Usage Notes for Charset Auto-detection modules
Document prepared by: Katsuhiko
Momoi
Direct all technical comments to: Frank
Tang
Last Update: 10/11/99
At M10 the Charset Detection modules mentioned in this document have become available via an Auto-Detect Menu which is seen right below the Character set menu in the Browser window. Thus it is no longer necessary to directly edit the prefs.js file to enable a charset detector. Note that the menu enables one charset detector at a time. (This is the same as in M9). The menu can also disables its use.
There is one new additional charset detector setting for M10, which provides a workaround for EUC-JP mail file attachment display failure. Until the EUC-JP display bug is fixed for Japanese mail attachments, we recommend that those interested in viewing Japanese mail files use the following prefs.js setting:
user_pref("mail.charset.detector", "jaclassic");
This enables the use of Communicator 4.x Japanese detector and it only affects mail attachment viewing. This setting can co-exist with the Browser charset detector setting. If this line does not exist, and if the Browser's charset detector is enabled, then that detector will be used for mail attachments also.

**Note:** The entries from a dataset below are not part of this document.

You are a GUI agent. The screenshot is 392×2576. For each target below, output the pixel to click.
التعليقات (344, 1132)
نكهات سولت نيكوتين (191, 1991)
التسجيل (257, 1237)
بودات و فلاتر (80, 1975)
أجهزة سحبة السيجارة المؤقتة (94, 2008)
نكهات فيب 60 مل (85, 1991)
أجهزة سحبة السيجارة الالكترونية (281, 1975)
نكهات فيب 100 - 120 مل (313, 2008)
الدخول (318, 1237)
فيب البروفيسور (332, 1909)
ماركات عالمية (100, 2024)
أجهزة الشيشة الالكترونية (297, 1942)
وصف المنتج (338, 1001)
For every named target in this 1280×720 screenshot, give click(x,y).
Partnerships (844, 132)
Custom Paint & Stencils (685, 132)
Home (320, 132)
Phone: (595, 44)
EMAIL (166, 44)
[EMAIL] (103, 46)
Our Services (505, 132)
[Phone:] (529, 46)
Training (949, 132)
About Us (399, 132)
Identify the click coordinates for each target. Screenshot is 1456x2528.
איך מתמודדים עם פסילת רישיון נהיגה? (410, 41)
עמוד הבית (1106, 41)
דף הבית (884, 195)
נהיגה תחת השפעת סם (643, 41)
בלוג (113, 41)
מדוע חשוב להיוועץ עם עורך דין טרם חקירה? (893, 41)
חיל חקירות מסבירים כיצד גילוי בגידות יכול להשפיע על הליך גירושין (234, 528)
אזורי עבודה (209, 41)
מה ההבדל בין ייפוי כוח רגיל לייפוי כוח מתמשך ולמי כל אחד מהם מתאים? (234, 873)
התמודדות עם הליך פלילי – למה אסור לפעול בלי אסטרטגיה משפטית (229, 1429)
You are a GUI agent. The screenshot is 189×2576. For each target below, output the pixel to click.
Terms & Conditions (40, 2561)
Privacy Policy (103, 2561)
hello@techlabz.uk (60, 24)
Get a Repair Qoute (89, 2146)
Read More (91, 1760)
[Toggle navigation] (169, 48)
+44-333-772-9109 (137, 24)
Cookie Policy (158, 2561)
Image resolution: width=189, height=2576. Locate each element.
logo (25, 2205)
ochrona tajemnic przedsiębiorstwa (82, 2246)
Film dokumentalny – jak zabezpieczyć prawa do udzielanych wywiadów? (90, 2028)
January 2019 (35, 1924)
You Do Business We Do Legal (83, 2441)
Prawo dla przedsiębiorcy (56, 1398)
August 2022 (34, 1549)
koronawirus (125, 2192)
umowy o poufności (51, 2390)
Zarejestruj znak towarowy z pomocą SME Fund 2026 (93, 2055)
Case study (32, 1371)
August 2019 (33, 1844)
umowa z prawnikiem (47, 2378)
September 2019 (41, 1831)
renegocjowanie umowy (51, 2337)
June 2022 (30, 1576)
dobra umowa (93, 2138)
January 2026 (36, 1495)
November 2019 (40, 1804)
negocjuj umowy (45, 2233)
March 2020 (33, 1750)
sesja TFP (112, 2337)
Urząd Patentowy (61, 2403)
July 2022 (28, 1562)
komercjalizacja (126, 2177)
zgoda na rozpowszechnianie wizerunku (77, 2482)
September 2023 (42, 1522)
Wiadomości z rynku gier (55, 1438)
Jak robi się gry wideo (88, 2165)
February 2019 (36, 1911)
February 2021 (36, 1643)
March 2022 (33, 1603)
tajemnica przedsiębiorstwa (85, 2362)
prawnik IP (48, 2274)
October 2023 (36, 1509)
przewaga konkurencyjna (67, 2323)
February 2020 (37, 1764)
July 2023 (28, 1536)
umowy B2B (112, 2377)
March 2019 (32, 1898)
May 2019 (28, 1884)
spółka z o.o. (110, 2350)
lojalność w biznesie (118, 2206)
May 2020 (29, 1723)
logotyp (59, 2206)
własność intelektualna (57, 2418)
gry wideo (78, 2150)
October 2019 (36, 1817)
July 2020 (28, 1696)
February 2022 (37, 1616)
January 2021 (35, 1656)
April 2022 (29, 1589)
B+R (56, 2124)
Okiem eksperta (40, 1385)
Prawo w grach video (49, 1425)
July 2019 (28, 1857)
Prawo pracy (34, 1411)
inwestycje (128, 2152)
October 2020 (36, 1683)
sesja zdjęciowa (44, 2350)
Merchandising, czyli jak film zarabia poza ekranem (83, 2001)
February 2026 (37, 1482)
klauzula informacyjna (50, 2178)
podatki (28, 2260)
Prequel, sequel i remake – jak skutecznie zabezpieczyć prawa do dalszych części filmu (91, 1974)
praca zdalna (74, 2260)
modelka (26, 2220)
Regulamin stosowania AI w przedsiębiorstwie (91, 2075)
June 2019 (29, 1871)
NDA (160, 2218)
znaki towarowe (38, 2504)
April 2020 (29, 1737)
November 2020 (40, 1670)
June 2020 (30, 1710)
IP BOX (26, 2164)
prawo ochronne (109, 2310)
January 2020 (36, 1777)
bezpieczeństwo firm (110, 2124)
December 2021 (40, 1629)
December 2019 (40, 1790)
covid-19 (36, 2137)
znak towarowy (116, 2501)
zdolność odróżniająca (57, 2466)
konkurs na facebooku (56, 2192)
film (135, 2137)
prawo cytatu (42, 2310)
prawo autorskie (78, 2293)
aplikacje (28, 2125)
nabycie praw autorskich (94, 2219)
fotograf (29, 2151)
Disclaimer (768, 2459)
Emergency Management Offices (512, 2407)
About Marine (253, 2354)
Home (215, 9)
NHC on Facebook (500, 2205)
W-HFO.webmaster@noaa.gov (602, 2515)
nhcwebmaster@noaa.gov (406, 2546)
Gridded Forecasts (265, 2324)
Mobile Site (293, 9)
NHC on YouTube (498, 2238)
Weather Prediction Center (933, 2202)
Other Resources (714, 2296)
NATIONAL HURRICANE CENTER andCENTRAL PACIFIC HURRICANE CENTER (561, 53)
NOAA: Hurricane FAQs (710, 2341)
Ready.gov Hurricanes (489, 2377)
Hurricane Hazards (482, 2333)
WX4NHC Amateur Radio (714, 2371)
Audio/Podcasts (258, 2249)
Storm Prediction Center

The following usage notes may be still useful for historical reasons and to those who want to manipulate prefs.js settings directly or those who would like to use the DetectCharset.exe directly for bulk testing.
==================== Below this line is the Usage notes written for M9 ===========================
At M9 and later, we now have two ways to use the auto-charset modules:
- Method 1 (available in M9 builds only starting 7/15/99) : Insert the following line into prefs.js (prefs50.js if you're using a pre-M9 build) file. Mozilla will use the auto-detector at all times regardless of the encoding menu choice.
- Method 2: Use the "Detectch" or "Detectcharset" utility which is found in the same directory as your "apprunner" file.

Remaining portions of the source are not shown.